入職して2か月目頃のことでした。入院が長くなっていたAさんがいました。もちろん私のことを「新人」とわかっています。私がAさんと接するときには「お前じゃだめだ。何にもできねぇんだから、先輩を呼んで来い。先輩を。」と、いつも言われていました。私は私なりに、日々その人の疾患を勉強しケアの順序を工夫しながら業務を行っていましたが、そのたびに言われ続けていました。次第に私は嫌になり、Aさんの受け持ちの日はAさんと接したくない気持ちが大きく、ストレスとなっていきました。先輩に相談し、Aさんとの接し方やAさんの性格を教えていただき、嫌な気持ちを抑えて積極的にコミュニケーションをとるように努力しました。すると、少しずつではありますがAさんは自分のことを話すようになり、私もAさんに対する嫌な気持ちはなくなっていきました。そして気が付くと、Aさんと自然に接することができていたのです。Aさんの退院の前日、Aさんから「お前、頑張れ。一番になれ。」と私におっしゃいました。

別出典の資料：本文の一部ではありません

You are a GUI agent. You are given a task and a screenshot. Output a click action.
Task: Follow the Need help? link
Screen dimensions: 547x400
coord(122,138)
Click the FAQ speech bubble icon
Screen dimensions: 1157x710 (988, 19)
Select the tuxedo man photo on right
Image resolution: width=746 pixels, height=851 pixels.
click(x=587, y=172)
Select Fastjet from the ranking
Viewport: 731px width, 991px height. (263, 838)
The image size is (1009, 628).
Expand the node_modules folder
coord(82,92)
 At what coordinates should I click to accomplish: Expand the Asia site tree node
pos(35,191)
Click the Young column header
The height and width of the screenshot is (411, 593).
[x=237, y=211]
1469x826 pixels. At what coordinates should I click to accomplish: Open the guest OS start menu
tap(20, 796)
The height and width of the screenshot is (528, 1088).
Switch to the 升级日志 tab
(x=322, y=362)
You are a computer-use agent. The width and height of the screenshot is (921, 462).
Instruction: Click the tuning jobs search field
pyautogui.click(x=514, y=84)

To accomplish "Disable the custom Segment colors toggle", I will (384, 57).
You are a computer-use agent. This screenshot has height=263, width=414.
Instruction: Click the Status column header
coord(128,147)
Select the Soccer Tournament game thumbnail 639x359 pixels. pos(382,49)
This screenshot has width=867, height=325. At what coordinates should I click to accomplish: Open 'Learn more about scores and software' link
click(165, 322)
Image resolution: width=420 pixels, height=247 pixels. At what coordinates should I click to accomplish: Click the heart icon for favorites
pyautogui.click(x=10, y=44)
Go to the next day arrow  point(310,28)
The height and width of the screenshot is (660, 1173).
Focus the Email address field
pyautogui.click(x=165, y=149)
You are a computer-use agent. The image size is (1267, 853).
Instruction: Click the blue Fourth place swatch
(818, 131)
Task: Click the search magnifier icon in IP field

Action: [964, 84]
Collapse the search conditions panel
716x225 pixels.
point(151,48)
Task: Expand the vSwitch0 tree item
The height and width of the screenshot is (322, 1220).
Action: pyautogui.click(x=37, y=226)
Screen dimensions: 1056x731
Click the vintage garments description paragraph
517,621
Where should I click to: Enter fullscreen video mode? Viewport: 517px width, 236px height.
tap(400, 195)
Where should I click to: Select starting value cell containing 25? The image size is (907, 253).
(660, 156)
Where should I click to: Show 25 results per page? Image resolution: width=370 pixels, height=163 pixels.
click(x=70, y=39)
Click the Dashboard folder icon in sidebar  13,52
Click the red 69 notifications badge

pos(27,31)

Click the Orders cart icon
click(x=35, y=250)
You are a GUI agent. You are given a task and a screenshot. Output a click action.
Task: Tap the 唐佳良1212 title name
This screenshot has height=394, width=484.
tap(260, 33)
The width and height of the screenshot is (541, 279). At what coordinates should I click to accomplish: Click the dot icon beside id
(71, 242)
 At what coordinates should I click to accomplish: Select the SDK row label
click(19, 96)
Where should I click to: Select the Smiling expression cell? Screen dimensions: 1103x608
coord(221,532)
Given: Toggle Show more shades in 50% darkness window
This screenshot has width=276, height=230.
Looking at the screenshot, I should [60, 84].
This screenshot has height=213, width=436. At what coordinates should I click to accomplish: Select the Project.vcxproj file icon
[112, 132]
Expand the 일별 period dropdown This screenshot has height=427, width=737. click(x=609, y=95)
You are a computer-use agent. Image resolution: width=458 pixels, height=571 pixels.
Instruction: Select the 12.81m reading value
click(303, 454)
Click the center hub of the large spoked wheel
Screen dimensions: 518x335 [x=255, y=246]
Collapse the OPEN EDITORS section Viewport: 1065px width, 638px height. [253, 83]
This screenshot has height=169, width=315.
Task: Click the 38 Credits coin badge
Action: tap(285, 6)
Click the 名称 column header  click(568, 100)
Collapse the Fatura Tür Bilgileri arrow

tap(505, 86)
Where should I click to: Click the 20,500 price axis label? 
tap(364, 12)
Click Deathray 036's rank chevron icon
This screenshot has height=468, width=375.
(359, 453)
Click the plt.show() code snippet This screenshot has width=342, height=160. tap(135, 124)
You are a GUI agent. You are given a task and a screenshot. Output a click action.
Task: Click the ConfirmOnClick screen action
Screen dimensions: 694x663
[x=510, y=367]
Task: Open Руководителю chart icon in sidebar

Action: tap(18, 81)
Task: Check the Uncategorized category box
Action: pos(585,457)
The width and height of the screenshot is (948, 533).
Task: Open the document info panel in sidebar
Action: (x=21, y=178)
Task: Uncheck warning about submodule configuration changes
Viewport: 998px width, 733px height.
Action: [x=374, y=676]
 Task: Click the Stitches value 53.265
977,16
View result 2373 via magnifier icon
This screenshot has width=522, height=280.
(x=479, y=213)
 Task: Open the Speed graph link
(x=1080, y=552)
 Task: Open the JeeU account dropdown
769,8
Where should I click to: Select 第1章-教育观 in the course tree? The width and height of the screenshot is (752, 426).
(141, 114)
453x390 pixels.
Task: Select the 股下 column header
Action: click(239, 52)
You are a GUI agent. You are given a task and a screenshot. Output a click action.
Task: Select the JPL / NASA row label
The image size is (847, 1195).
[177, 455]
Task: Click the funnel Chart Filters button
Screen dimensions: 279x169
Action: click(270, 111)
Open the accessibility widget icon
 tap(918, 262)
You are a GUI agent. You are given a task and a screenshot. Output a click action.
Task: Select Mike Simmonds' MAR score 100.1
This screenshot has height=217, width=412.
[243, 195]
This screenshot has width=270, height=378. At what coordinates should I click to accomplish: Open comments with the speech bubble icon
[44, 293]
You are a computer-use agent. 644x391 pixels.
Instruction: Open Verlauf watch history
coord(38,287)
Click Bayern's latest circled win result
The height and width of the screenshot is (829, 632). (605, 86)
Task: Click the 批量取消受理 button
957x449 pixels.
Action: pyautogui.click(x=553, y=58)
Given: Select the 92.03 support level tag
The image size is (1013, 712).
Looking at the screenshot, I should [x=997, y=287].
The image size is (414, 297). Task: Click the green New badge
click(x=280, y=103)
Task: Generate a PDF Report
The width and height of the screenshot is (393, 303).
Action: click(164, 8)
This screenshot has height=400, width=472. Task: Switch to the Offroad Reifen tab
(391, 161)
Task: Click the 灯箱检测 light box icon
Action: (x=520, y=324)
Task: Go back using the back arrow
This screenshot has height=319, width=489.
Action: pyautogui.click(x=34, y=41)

数カ月後、Aさんが再入院となりました。私が受け持ちになり、挨拶に伺うと「おう、○○(私の名字)か。まだいたのか。頑張ってるな。新人の中で、お前だけ名前覚えたぞ。」と言ってくださいました。その言葉を聞き、私の中で何か込み上げるものがありました。

接するのが嫌だから関わりをやめるのではなく、積極的にコミュニケーションをとり、その人を「知ろう」という態度を示すことの大切さを学びました。